#### WORK TO COMPLETE:
Echo every line of the records word for word, leaving out the pictures.

#### GIVEN INFORMATION:
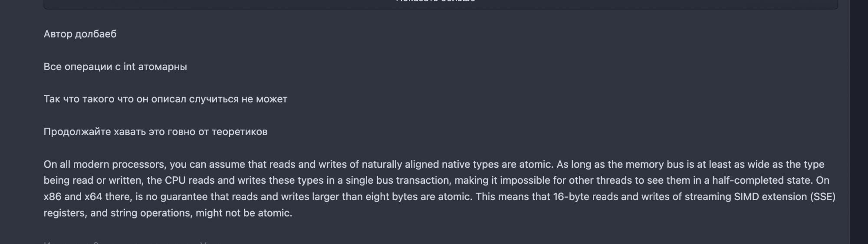The width and height of the screenshot is (868, 244).
Task: Click the text "x86 and x64"
Action: [x=73, y=197]
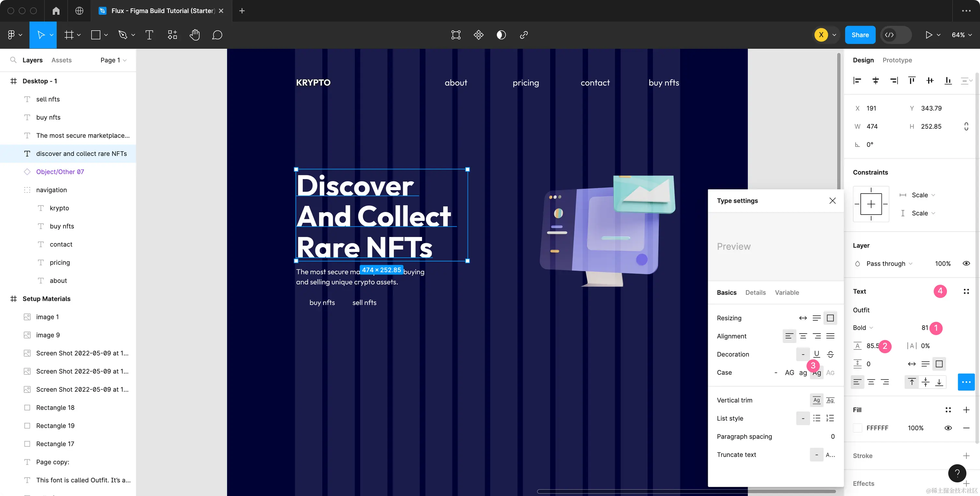Toggle Dev Mode switch

897,35
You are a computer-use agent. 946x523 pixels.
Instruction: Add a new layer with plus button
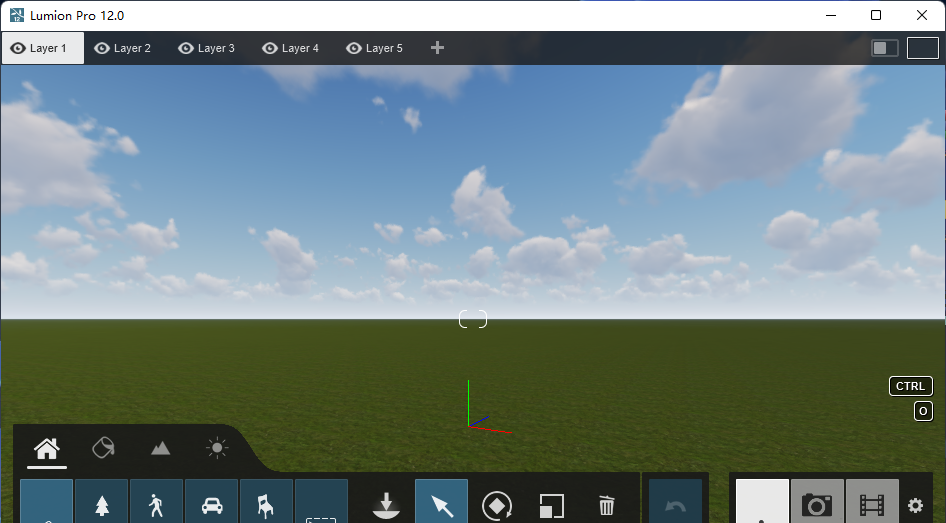pyautogui.click(x=437, y=48)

#### THE RESULT:
The width and height of the screenshot is (868, 244).
Task: Click the text "x86 and x64"
Action: [x=73, y=197]
Toggle Dev Mode switch

897,35
You are a computer-use agent. 946x523 pixels.
Instruction: Add a new layer with plus button
pyautogui.click(x=437, y=48)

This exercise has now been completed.